Because, it turns out, that happens. Woese helped the world to achieve an earlier revolution in understanding, that there are multiple urkingdoms ("domains") of bacteria. It was a further confirmation that our cells are composed of a fusion of different types of (not closely related) cells, so different that the term "bacteria" cannot be used for both of them (we call the other one "archaea" now).
This is an important part of the story Quammen is there to tell us, but he just can't let Woese go. He does move on, to the next generation of scientists who discovered "horizontal gene transfer", that process where a virus enables a piece of DNA to move from one species into another. But, he cannot refrain from repeatedly circling back to Woese, even though by this point in the story he is mostly carping from the sidelines.
The fact is that Quammen has set himself a difficult task, here, to tell us a story of how ideas change over time in a scientific field which has, in recent decades, become increasingly technical and difficult to explain. I understand that the tragic flaw of Woese, the revolutionary caught in a second revolution that goes too far for him to follow, adds a human element that Quammen wanted to use to spike our interest. But, the reality is, there is far too much Woese in this book.

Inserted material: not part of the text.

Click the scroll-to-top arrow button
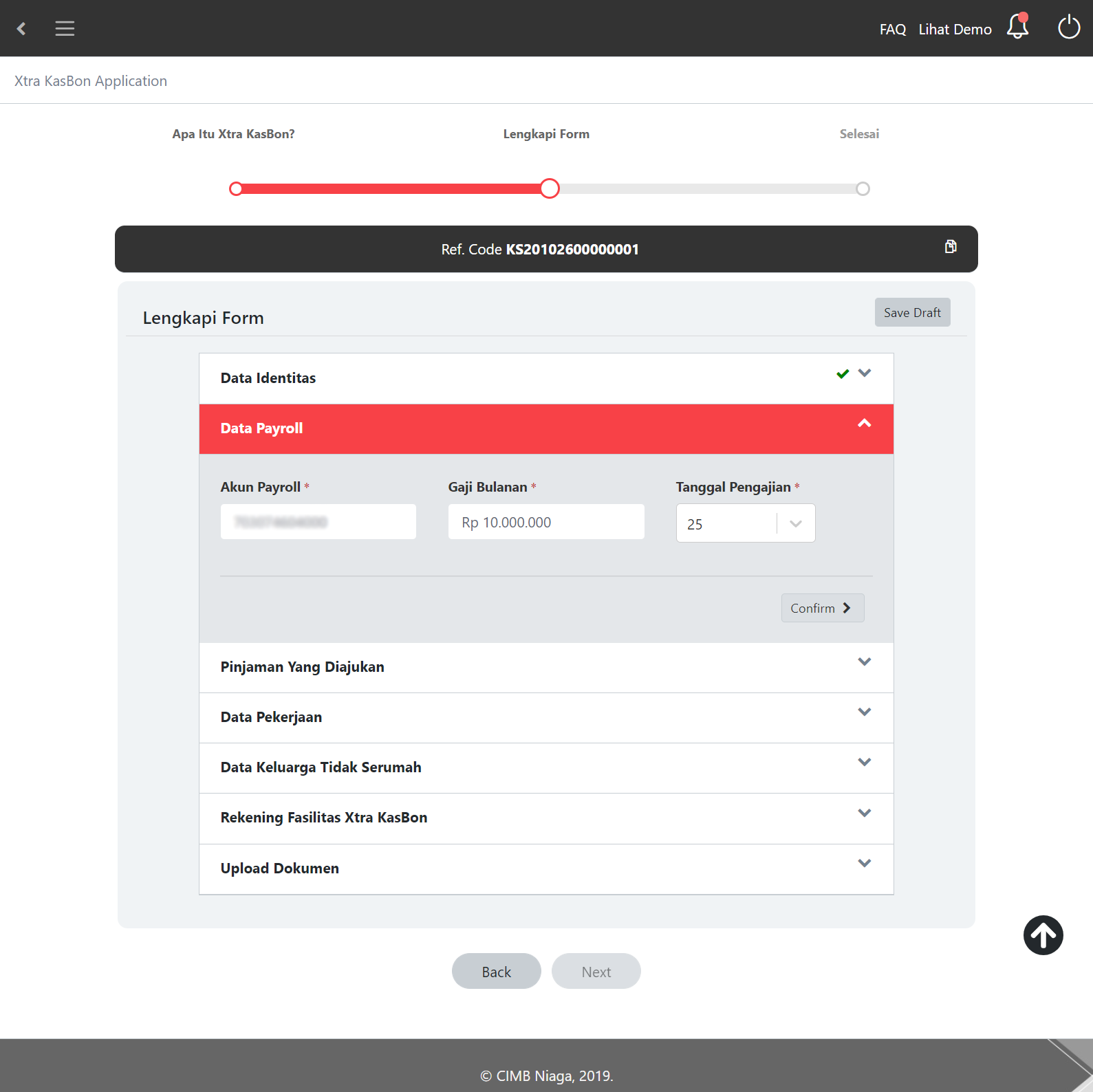This screenshot has width=1093, height=1092. click(1043, 935)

Because of this, the latter part of the book takes on a gloomy, somewhat depressing cast, as we approach the end of Woese's life. The reality is that the research into horizontal gene transfer, and how to replace a "tree of life" with a "web of life", is in an enormously exciting phase right now. The data is coming faster and faster, and the ability to sort through it is being developed alongside, and we are practically guaranteed to have our understanding of how life evolved, and how it continues to evolve, changed in the near future. The end of this book, should not have been gloomy, it should have been bursting with excitement.

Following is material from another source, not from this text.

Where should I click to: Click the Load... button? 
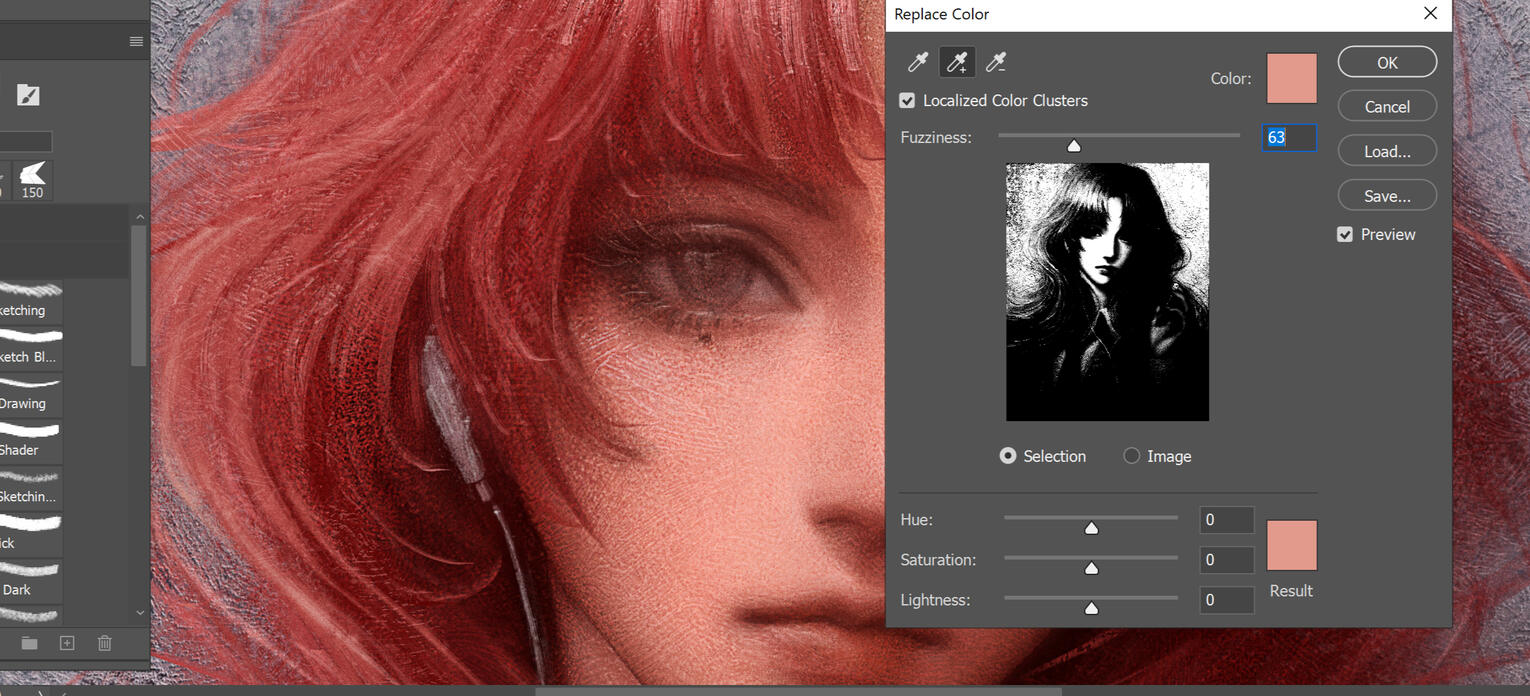1387,151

Nonetheless, Quammen does a good job of taking us through a host of technical topics, in a way that makes it readable and enjoyable. If the technical explanation is that halophiles lack the normal peptidoglycan walls, he will tell us, "we get technical again, but I'll keep it simple: weird lipids". He uses diagrams freely, and he is able to give us the simplest essence of a topic in a way that allows one to follow the plot, when it would be all to easy to get lost in twenty-syllable jawbreakers. Quammen is, in fact, very good at his job.
Maybe just ignore some of the later anecdotes of an exasperated Woese growling at the kids to get off his lawn.